I disagree. I believe he knows, with great certainty, that the dated age of those samples is the last time they were exposed to air. I really think a sample that has been encased in snow and ice continuously for a thousand years and one that was thawed out in the middle of that time span for, what, a week? A year? A few years? I think they could be told apart very easily and with complete certainty.
Besides, do you have some OTHER paleoclimatological record that indicates Baffin Island has experienced a warm period during that span? And, please, we've heard enough about the MWP.
How about the Holocene Thermal Maximum then...WAY AFTER 40,000 years ago...
This contrasts with many sites on Iceland and across the Arctic that experienced an early to mid-Holocene "thermal maximum" in response to enhanced summer insolation forcing. Suppressed terrestrial temperatures along the northern coastal fringe of Iceland were most likely a result of sea surface conditions on the North Iceland shelf. In contrast, peak warmth on northeastern Baffin Island occurred during the first millennia of the Holocene, roughly in phase with peak insolation forcing. The magnitude of early Holocene warmth at Lake CF8 (5ºC warmer than present) far exceeds hemispheric averages, and implies that powerful positive feedbacks enhanced radiative forcing in this region. Early Holocene warmth was interrupted by two cold reversals between 9.5 and 8 ka, which may correlate with the well-known "8.2 event" and widespread abrupt climate changes that occurred ca. 9.2 ka. Maximum last-interglacial temperatures at Lake CF8 were not significantly different from peak Holocene temperatures.

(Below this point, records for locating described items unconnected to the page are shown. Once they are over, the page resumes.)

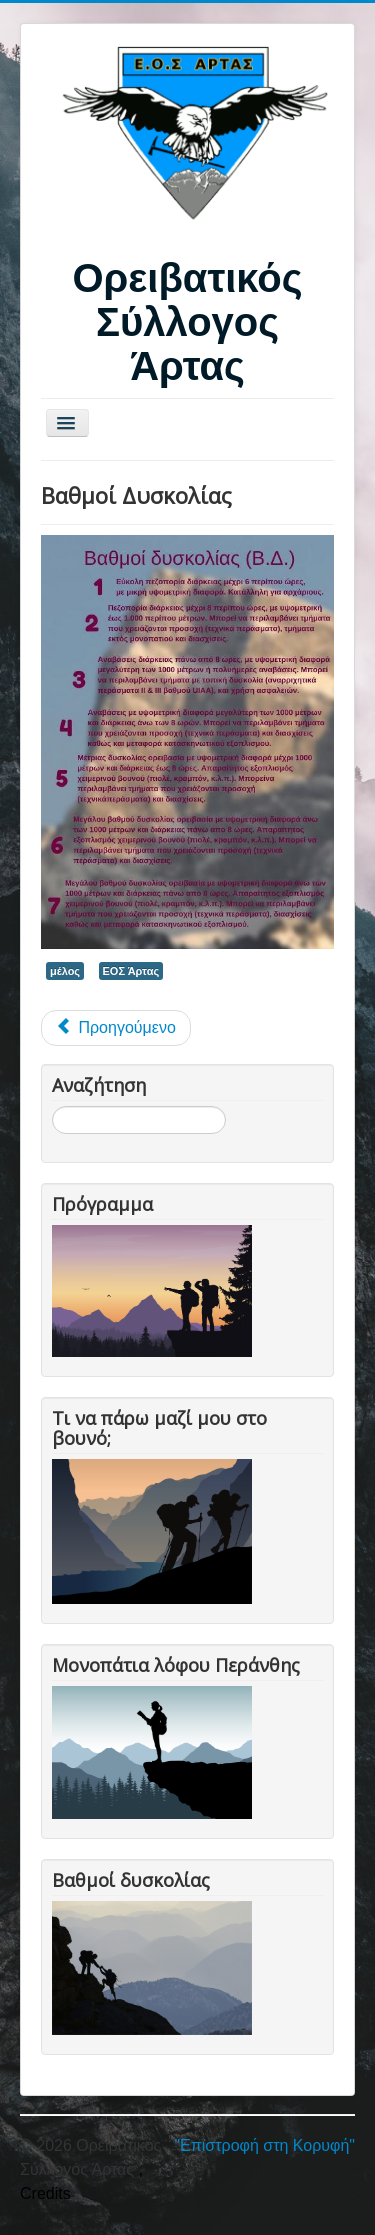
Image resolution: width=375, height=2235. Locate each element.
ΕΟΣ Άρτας (131, 971)
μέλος (65, 971)
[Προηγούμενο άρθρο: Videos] (116, 1028)
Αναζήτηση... (52, 1106)
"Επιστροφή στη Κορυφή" (264, 2145)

http://udini.proquest.com/view/interglacial-temperature-goid:304887730/
Exposure history modeling indicates at least one additional prior period of ice cover of approximately 1000 years. This cold interval most likely occurred sometime since 4 ka, after the Holocene Thermal Maximum in the Arctic and coeval with the onset of Neoglaciation. Radiocarbon dating reveals that some plateau ice caps have been continuously present for more than 1000 years, whereas others formed early in the Little Ice Age (~520 cal BP). Even without additional warming, continuation of current climatic conditions on northern Baffin Island will result in the demise of all ice on the plateau, a condition that has not occurred for more than 1300 years.

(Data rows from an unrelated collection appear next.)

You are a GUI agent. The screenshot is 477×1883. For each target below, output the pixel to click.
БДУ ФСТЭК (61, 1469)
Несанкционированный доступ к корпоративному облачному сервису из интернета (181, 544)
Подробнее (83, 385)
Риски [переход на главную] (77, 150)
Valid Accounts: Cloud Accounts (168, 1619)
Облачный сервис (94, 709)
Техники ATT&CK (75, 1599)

Rapidly Melting Ice Caps of Northern Baffin Island: Insights From Cosmogenic and
Although the retreat chronology of the LIS during the late Pleistocene (21–11.5 ka BP) is relatively well constrained by hundreds of 14C dates and extensive moraines that document the age and position of the retreating ice margin, its subsequent Holocene retreat history remains poorly known with the exception of the Baffin Island/Foxe Basin region
(Fig. 1) (Dyke 2004; Miller et al. 2005).